*JOB*. Pick out every line of the material below that contains the string "Toggle", and copy each one in full. Case counts, so only lines with that exact capitalization qualify.

========

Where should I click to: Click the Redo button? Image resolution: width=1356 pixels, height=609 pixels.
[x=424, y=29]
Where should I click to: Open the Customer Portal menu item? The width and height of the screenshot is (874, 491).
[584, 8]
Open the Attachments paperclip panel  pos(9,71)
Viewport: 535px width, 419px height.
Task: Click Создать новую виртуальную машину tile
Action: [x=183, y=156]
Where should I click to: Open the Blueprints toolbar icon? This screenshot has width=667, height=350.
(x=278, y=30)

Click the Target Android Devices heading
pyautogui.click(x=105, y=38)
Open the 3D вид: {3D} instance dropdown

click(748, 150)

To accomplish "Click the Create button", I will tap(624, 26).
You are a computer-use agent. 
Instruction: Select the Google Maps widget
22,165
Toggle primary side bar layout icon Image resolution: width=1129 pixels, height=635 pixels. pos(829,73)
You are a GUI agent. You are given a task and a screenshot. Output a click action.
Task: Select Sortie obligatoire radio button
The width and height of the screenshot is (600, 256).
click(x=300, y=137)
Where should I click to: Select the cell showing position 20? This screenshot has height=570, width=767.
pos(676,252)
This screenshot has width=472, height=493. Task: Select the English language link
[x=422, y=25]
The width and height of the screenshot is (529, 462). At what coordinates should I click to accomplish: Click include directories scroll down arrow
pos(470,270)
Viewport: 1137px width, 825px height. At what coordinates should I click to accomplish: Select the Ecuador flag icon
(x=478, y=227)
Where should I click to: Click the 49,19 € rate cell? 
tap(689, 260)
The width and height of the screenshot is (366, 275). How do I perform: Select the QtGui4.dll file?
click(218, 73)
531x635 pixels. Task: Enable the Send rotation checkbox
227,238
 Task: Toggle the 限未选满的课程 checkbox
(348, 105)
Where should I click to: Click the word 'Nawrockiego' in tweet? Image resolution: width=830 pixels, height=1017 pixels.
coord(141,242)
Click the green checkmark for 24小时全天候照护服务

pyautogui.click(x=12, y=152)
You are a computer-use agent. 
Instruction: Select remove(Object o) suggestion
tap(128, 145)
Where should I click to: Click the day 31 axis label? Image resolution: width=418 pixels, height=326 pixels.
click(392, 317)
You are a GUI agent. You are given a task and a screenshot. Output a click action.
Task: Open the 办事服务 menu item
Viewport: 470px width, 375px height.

========

*OUTPUT BELOW*.
Toggle primary side bar layout icon Image resolution: width=1129 pixels, height=635 pixels. pos(829,73)
 Task: Toggle the 限未选满的课程 checkbox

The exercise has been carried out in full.